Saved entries
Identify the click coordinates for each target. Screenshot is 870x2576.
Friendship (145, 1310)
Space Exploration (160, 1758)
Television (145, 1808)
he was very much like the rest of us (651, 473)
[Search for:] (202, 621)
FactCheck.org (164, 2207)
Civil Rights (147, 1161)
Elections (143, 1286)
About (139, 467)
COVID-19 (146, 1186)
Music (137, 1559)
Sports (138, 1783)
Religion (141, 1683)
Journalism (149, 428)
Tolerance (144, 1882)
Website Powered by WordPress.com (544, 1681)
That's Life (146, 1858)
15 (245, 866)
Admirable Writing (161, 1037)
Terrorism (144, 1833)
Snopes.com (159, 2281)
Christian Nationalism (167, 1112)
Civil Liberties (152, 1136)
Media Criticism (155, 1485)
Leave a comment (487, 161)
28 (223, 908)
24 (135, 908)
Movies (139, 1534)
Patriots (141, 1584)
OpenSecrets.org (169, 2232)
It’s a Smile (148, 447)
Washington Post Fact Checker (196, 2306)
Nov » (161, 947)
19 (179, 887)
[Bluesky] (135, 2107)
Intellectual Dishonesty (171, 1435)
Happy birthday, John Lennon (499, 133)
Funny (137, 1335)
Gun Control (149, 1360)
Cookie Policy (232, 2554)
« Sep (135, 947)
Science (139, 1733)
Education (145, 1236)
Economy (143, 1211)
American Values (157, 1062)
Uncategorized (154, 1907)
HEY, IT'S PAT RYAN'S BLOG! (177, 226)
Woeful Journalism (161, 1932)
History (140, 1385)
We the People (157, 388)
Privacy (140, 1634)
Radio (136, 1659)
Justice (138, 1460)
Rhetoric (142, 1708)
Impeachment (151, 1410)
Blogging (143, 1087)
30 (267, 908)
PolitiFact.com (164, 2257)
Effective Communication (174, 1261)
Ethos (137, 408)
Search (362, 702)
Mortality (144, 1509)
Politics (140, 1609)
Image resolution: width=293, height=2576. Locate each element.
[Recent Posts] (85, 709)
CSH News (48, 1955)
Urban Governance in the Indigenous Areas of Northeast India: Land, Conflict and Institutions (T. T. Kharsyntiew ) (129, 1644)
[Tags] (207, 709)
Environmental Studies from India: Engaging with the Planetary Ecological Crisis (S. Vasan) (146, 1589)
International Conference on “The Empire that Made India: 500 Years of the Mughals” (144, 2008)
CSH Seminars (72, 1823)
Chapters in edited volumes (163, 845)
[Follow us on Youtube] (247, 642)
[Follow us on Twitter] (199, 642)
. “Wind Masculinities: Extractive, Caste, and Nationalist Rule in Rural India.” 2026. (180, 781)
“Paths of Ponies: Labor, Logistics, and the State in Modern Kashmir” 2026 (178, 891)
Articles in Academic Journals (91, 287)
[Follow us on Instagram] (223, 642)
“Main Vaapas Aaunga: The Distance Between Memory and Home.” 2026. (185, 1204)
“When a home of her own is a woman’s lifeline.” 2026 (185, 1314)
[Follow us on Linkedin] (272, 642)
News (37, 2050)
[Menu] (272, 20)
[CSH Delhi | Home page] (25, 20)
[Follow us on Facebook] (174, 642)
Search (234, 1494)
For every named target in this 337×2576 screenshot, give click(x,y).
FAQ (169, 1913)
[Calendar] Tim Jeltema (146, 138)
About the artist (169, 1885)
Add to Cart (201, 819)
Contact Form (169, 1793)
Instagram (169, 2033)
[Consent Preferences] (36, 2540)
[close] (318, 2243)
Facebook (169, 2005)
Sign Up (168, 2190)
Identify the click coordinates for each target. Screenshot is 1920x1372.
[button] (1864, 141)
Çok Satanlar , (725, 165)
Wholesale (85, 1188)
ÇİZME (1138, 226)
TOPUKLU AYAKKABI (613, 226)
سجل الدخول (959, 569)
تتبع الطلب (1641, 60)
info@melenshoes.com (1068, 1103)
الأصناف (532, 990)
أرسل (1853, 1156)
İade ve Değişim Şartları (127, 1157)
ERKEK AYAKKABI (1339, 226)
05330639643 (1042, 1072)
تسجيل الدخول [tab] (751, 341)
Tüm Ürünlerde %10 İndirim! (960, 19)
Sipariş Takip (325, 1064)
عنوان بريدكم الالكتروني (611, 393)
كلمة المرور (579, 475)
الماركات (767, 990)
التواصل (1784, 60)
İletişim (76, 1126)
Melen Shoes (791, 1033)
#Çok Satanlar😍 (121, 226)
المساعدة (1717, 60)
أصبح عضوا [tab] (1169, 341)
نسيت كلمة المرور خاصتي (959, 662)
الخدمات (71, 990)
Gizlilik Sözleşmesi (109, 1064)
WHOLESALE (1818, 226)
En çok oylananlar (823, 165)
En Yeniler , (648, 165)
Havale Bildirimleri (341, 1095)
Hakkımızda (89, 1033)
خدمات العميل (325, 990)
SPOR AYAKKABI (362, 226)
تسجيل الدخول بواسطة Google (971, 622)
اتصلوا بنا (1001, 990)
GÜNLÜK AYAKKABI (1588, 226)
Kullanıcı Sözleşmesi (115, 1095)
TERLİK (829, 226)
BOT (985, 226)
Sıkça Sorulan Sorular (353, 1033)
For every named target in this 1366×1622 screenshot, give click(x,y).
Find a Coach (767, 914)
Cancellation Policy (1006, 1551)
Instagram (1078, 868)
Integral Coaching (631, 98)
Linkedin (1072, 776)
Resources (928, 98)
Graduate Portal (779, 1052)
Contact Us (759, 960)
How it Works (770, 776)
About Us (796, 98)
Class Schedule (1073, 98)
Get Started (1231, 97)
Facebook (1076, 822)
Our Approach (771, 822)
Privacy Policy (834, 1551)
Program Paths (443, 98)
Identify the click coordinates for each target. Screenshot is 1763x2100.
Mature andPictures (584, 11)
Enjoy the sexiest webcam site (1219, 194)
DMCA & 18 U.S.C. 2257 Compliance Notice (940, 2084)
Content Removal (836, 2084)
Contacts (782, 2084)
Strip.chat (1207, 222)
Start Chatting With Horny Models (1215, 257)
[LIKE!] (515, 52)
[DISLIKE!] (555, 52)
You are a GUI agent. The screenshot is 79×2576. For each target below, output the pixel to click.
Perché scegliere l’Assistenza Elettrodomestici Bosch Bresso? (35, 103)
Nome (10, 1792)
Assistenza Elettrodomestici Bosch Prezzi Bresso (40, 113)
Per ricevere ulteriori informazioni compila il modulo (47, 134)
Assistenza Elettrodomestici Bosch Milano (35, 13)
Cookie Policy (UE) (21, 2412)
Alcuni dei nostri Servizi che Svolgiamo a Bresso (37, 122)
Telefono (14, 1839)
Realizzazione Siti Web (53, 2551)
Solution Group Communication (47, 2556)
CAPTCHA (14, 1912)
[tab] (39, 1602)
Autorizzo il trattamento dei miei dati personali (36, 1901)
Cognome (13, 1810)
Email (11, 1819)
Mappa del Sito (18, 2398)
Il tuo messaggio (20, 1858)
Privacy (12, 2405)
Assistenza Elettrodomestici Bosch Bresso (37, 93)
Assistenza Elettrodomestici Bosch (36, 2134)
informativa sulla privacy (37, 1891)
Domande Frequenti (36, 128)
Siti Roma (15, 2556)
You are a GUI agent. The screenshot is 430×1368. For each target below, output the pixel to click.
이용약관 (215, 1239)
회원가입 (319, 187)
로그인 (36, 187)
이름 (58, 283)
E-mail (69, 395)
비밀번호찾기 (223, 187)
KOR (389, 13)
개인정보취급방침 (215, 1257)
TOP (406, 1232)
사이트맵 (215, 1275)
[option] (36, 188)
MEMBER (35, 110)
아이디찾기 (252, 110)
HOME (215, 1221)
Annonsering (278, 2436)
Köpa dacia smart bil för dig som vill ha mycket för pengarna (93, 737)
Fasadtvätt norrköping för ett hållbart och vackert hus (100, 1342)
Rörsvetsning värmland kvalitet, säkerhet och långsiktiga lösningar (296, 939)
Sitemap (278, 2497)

* [What you should do] Using the data above, print exactly the lines from the line that contains "2026 (185, 1314)" through the line that contains "FAQ (169, 1913)", with both included.

* [Exercise response]
“When a home of her own is a woman’s lifeline.” 2026 (185, 1314)
[Follow us on Linkedin] (272, 642)
News (37, 2050)
[Menu] (272, 20)
[CSH Delhi | Home page] (25, 20)
[Follow us on Facebook] (174, 642)
Search (234, 1494)
For every named target in this 337×2576 screenshot, give click(x,y).
FAQ (169, 1913)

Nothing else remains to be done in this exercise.